====== Supplied data

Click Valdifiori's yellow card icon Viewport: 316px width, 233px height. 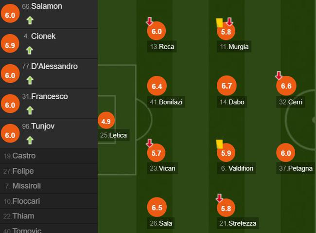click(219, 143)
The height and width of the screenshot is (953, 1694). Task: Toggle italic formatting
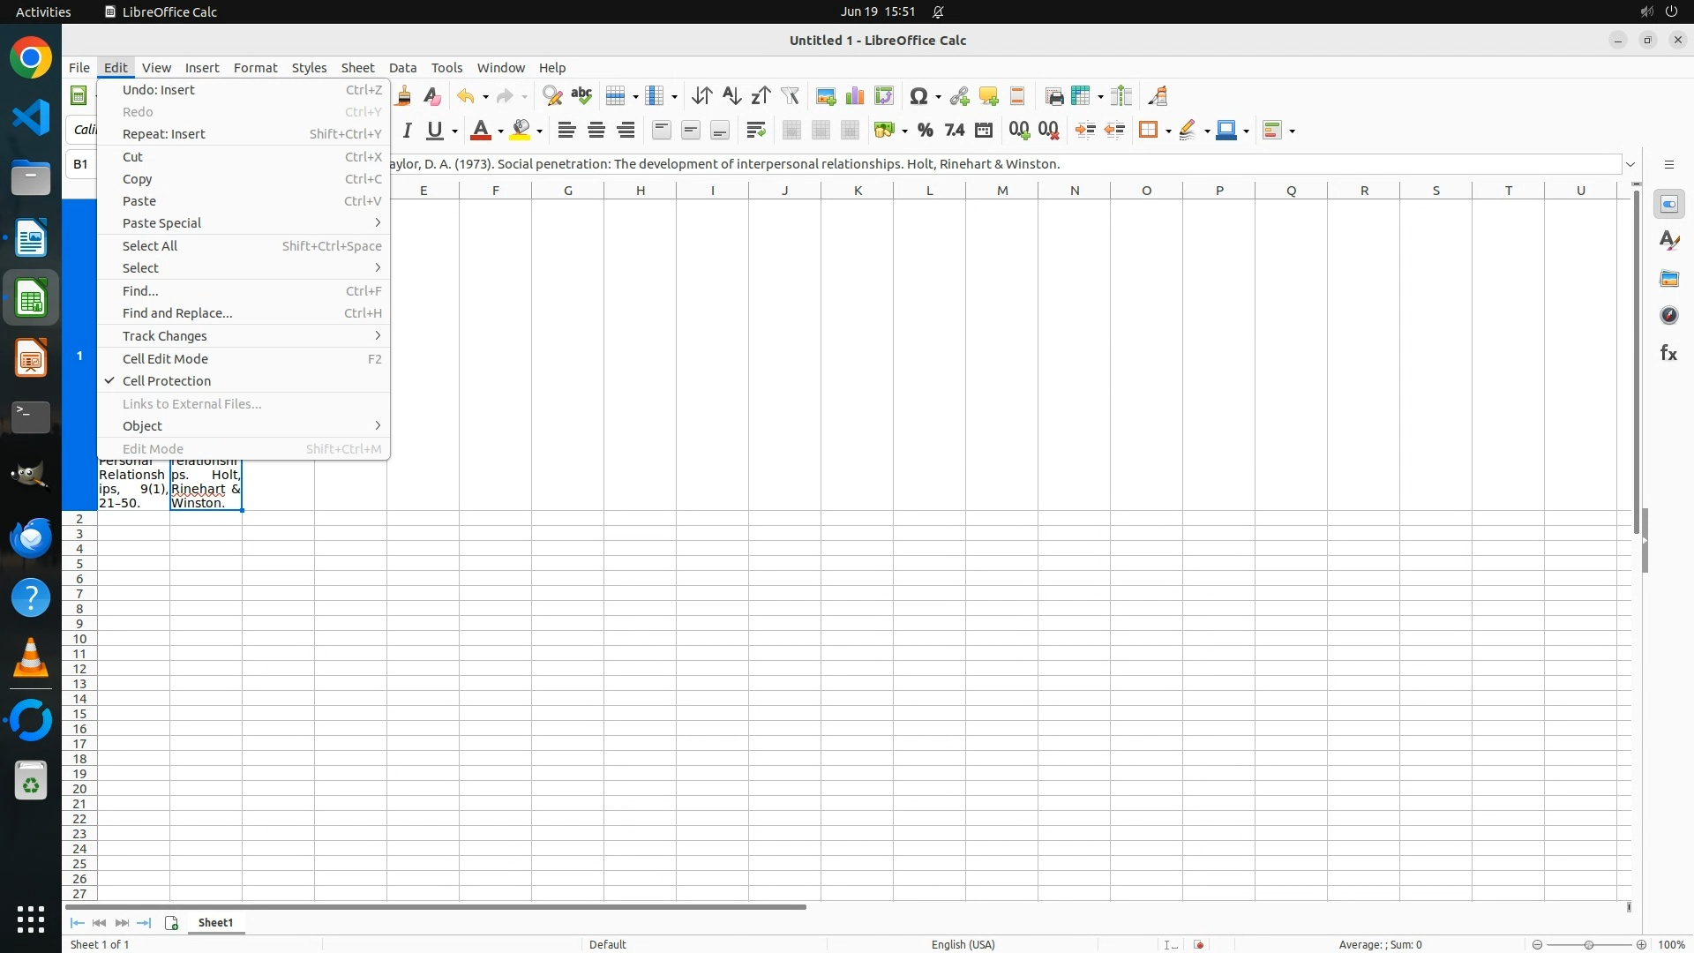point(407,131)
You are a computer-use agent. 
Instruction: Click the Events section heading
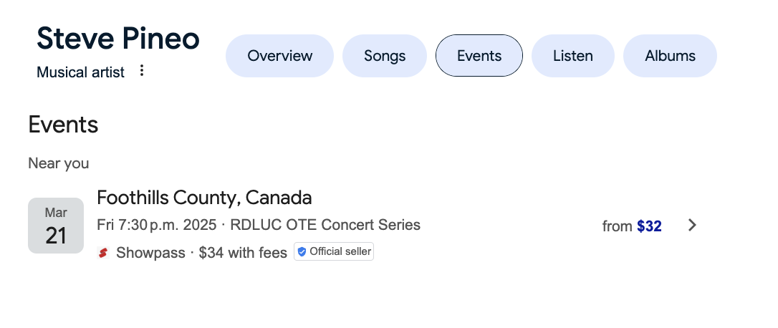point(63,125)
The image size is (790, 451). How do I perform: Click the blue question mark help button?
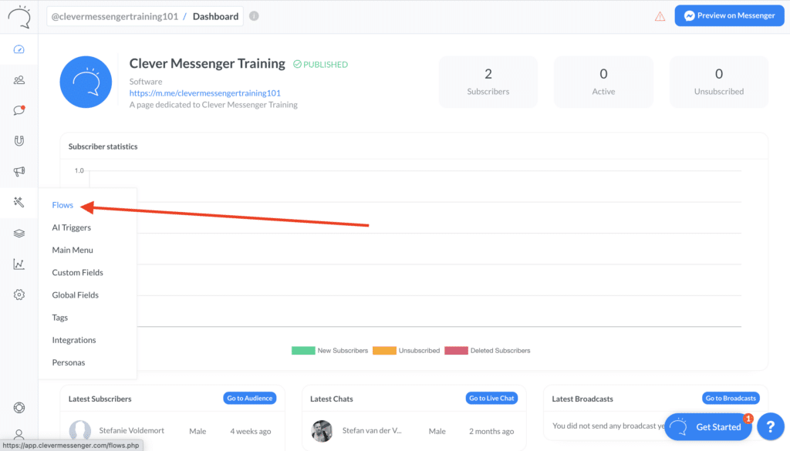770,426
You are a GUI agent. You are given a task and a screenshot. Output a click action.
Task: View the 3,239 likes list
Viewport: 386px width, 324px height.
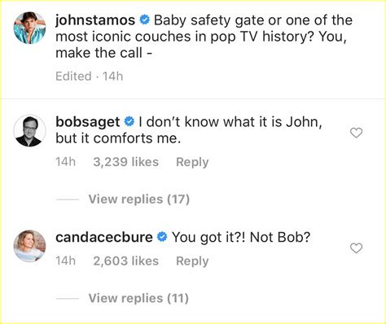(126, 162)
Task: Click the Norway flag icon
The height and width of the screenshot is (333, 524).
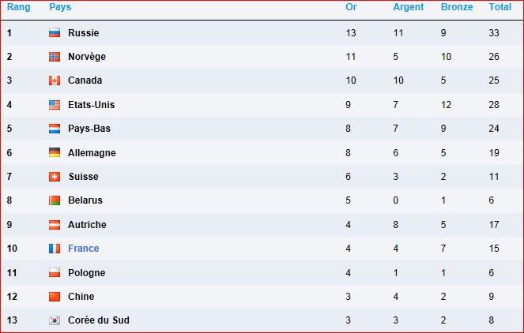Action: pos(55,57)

============

Given exercise: Copy word for word everything from the line with "Task: Click the Norway flag icon" down to the end of the data, but leave the pictures out.

Written answer:
Task: Click the Norway flag icon
The height and width of the screenshot is (333, 524).
Action: pos(55,57)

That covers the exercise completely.